Have you ever wanted to hear your favorite character talk to you? Natural-sounding text-to-speech is slowly becoming a reality with the help of machine learning.
For example, Google’s NAT TTS model is being used to power their new Custom Voice service. This service uses neural networks to generate a voice trained from recordings. Web apps such as Uberduck provide hundreds of voices for you to choose from to create your own synthesized text.
In this article, we’ll look over the impressive and equally enigmatic AI model known as 15.ai. Created by an anonymous developer, it may be one of the most efficient and emotive text-to-speech models so far.
What is 15.ai?
15.ai is an AI web application that is capable of generating emotive high-fidelity text-to-speech voices. Users can choose from a variety of voices from Spongebob Squarepants to HAL 9000 from 2001: A Space Odyssey.
The program was developed by an anonymous former MIT researcher working under the name 15. The developer has stated that the project was initially conceived as part of the university’s Undergraduate Research Opportunities Program.
Many of the voices available in 15.ai are trained on public datasets of characters from My Little Pony: Friendship is Magic. Avid fans of the show have formed a collaborative effort to collect, transcribe, and process hours of dialog with the goal of creating accurate text-to-speech generators of their favorite characters.
What can 15.ai do?
The 15.ai web application works by selecting one of dozens of fictional characters that the model has been trained on and submitting input text. After clicking on Generate, the user should receive three audio clips of the fictional character speaking the given lines.

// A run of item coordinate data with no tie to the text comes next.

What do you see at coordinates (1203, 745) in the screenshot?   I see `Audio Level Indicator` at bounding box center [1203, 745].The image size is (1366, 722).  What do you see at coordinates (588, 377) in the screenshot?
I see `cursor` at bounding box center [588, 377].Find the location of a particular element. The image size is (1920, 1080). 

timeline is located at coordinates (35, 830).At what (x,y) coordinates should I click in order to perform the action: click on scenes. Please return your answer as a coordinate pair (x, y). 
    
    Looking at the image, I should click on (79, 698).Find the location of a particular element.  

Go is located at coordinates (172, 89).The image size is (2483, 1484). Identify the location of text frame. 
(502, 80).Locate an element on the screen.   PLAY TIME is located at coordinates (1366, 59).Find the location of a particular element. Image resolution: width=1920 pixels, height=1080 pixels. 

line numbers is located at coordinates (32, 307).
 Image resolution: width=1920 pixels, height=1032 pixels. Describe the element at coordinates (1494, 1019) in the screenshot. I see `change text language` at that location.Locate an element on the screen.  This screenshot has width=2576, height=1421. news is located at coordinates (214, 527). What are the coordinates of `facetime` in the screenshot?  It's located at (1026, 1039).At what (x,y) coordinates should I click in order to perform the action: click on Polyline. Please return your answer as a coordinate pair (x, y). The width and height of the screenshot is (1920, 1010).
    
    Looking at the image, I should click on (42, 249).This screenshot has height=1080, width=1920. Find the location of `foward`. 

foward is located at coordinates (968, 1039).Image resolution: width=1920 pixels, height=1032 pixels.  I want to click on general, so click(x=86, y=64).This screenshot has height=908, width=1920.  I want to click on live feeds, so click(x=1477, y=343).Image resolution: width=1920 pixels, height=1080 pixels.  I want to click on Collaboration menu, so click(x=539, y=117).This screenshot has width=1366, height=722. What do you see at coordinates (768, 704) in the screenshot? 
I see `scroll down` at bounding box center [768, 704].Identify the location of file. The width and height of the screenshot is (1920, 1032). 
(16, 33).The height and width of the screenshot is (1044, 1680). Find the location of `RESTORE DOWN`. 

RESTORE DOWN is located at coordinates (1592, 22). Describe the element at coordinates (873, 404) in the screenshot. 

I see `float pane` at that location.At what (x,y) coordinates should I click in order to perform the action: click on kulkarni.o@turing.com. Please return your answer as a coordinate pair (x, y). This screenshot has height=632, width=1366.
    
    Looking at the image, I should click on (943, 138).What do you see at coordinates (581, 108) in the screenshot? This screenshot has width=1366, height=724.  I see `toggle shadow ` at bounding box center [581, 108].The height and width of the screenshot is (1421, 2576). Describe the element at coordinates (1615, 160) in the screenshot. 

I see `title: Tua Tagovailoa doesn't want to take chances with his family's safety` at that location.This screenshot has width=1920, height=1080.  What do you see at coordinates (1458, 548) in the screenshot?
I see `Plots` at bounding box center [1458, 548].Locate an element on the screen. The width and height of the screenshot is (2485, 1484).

Since the deep learning model used is nondeterministic, 15.ai outputs a slightly different speech every time. Similar to how an actor may require multiple takes to get the right delivery, 15.ai generates different delivery styles every time until the user finds an output they like.
The project includes a unique feature that allows users to manually alter the emotion of the generated line using emotional contextualizers. These parameters are able to deduce the sentiment of user-input emojis using MIT’s DeepMoji model.
According to the developer, what sets 15.ai apart from other similar TTS programs is that the model relies on very little data to accurately clone voices while “keeping emotions and naturalness intact”.
How Does 15.ai Work?
Let’s look into the technology behind 15.ai.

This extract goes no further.